The Case For Republicans In Georgia vs. The Case For Democrats
ILLUSTRATION BY FIVETHIRTYEIGHT
The two Senate runoffs in Georgia are tighter than a 35-minute connection at Atlanta’s Hartsfield-Jackson International Airport. According to FiveThirtyEight’s polling averages as of 6 p.m. Eastern on Jan.
3, Democrat Jon Ossoff leads Republican Sen. David Perdue 49.2 percent to 47.4 percent in the regular Senate election, while Democrat Raphael Warnock leads Republican Sen. Kelly Loeffler 49.5 percent to 47.
2 percent in the special Senate election.
[Latest Polls Of The Georgia Senate Runoff Elections]
And the two races have consistently been about that close since the first round of voting on Nov. 3. So at this point, we don’t really need more polls to tell us what we already know: These races could go either way.
In fact, between the polls, the fundraising numbers, the early-voting data and the November results, both parties can find reasons to be optimistic heading into election day tomorrow. So we thought we’d lay out the case for each side, high-school-debate style.
Nathaniel will outline all the reasons why Democrats are favored, and then Geoffrey will make the case for why Republicans will come out on top. Then, you be the judge as to which argument is more persuasive — let us know in the comments or on .
(And don’t forget to tune into our live blog on Tuesday night as well.)
Nathaniel: The case for Democrats
As mentioned, Ossoff and Warnock each lead in our polling average by about 2 percentage points. To be sure, those numbers still point to an election that could go either way, but if you had to choose a favorite them, you’d have to pick the Democrats.
I know polling had an off year in 2020, but the reality is that polls are still our best tool for forecasting elections, and it’s really hard, if not impossible, to predict which direction any polling error will run.
Plus, while it’s true that polling of the 2020 election overall wasn’t very accurate, polls of Georgia were actually pretty good: FiveThirtyEight’s final polling average of the presidential race in the Peach State was just 1 point off the final margin.
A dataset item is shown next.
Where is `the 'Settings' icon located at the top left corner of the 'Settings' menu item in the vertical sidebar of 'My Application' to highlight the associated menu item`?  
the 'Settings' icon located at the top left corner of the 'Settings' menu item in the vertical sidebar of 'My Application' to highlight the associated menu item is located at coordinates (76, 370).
It’s not just the polling, though: The fundraising numbers look even better for Democrats. From Oct. 15 to Dec. 16, Ossoff raised $106.8 million and Warnock raised $103.4 million.
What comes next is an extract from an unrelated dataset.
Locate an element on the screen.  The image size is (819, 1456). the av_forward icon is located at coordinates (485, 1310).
Not only is that more than Perdue’s $68.1 million and Loeffler’s $64.0 million, but it’s also more than any Senate candidate had ever raised in a single quarter before (and Oct. 15-Dec.
16 is only two months, not three!).
[Related: Where Are Georgia’s Senate Candidates Getting All That Cash From?]
True, when you factor in spending by outside groups, the money race is closer. Pro-Republican outside groups have spent $180.5 million on TV ads since Nov. 10, while pro-Democratic outside groups have spent just $63.1 million.
However, outside groups pay full freight for TV airtime, whereas TV stations are required to charge candidates their lowest rates. So even though pro-Republican forces (i.e.
, the campaigns and outside groups combined) have spent more on TV advertising than pro-Democratic forces, the Democratic side is actually airing more ads because they are getting better bang for their buck.
Early-voting data is also encouraging for Democrats, as it shows solid turnout among the Democratic base in Georgia: Black voters. According to www.georgiavotes.com, an unofficial vote-tracking website that uses publicly available data from the secretary of state, 31 percent of voters so far are Black.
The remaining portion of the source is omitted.